Scholz’ gebrochenes Wahlversprechen zur Mehrwertsteuer

Als Olaf Scholz noch SPD-Spitzenkandidat war, versicherte er in einer ARD-Talkrunde über die Mehrwertsteuersenkung auf sieben Prozent: "Das schaffen wir nie wieder ab." Wieder mal wurde ein Versprechen von der Regierung gebrochen. Auch deshalb ist der Ärger groß, nicht nur unter den Gastronomen.

Die Bundesregierung braucht Geld, um ihr immenses Haushaltsloch zu stopfen - soweit so schlecht.

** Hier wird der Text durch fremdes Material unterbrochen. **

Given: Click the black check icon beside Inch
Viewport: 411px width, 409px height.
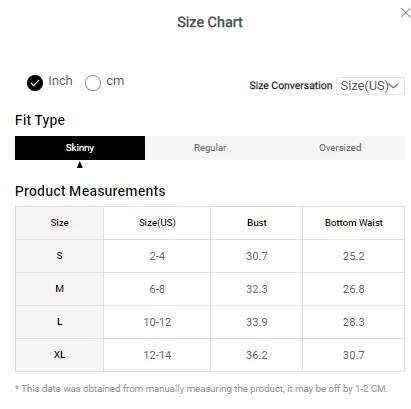Looking at the screenshot, I should [x=35, y=83].
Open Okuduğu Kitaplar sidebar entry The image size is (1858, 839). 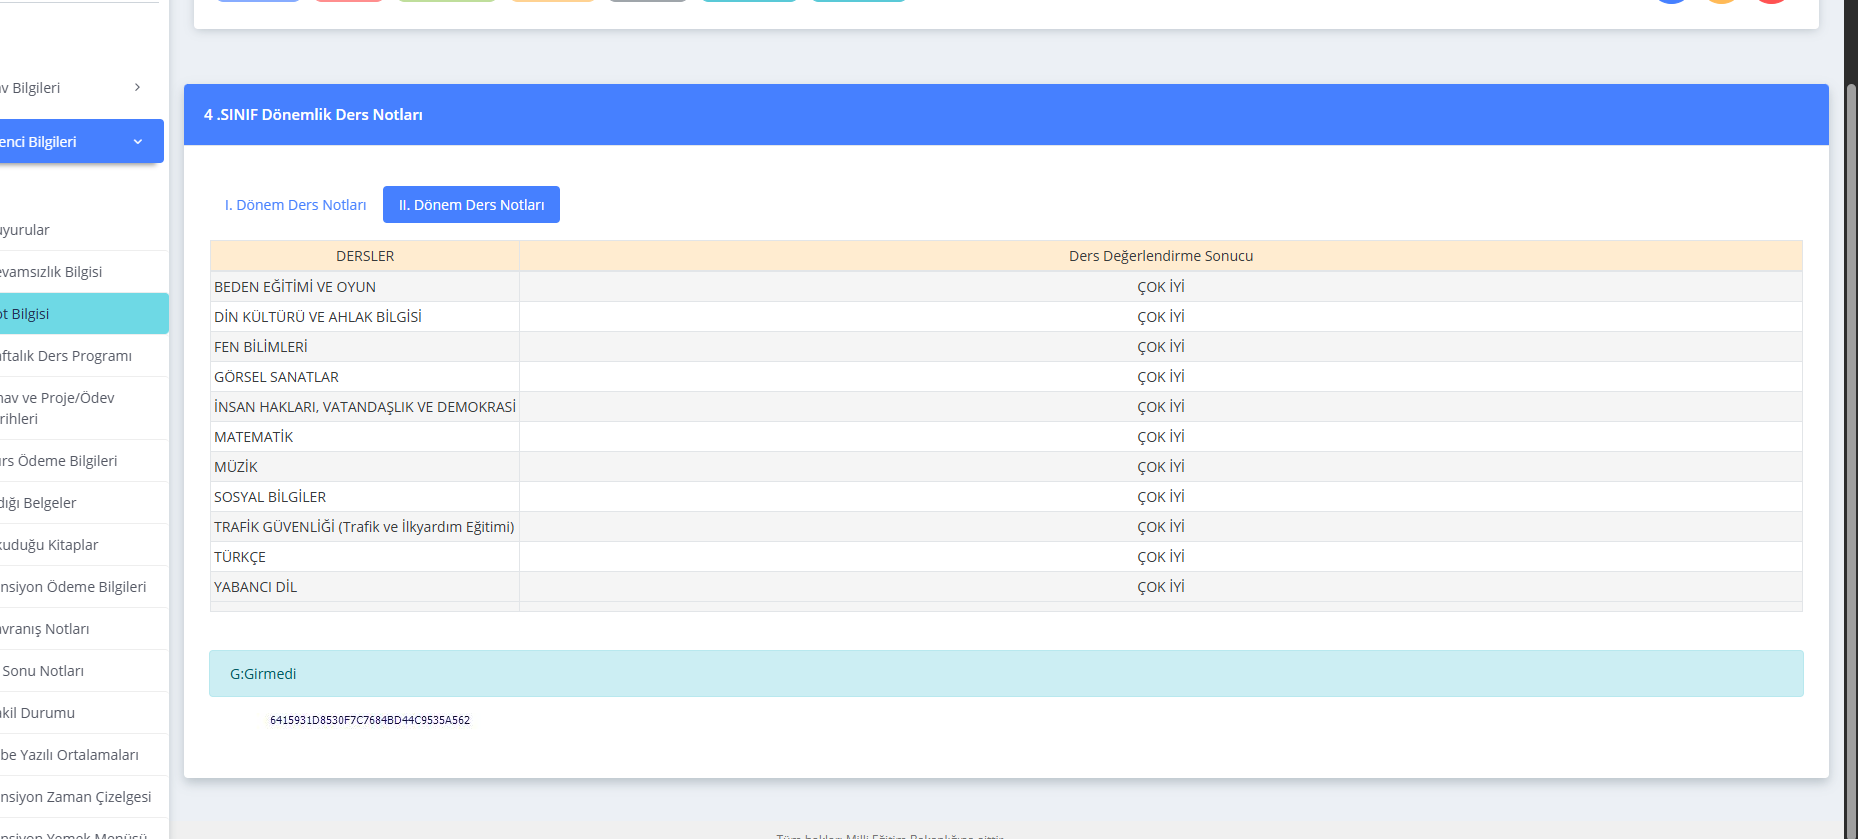(50, 545)
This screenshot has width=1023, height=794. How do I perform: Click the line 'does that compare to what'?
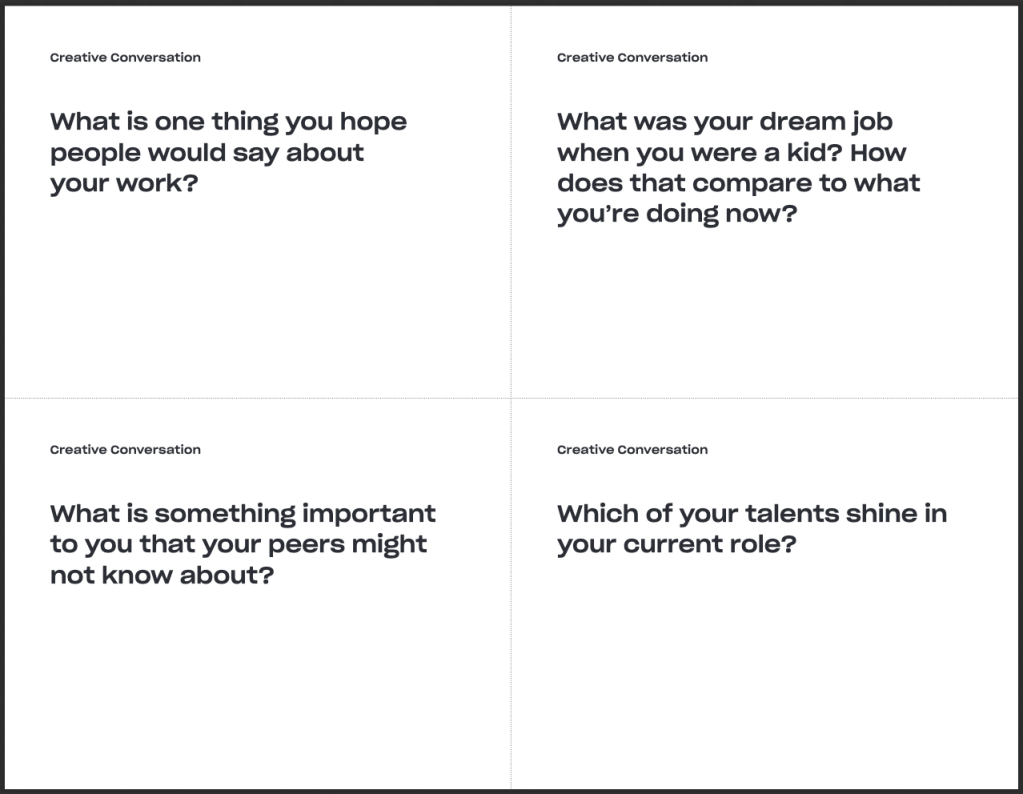pos(738,184)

Doch egal, wo sie eingreift - bei der Streichung von Agrardieselsubventionen oder bei der Anhebung der Mehrwertsteuer in der Gastronomie - überall trifft sie auf Widerstände.

Böses Erwachen droht nach der Bundestagswahl 2025

Dabei gäbe es noch ganz andere Stellschrauben: CO2- und Kerosinbesteuerung, Abschaffung der Dienstagwagenprivilegien, Senkung der Diäten für Bundestagsabgeordnete, Besteuerung der Superreichen, weniger Geld für Militär und Kriegsgerät und, und .... Längst nicht alle Möglichkeiten sind ausgeschöpft.

Gastronomen können sich nicht einfach in den Traktor setzen und die Straßen blockieren. Doch die nächsten Wahlen werden kommen. Und dann gibt es womöglich ein böses Erwachen.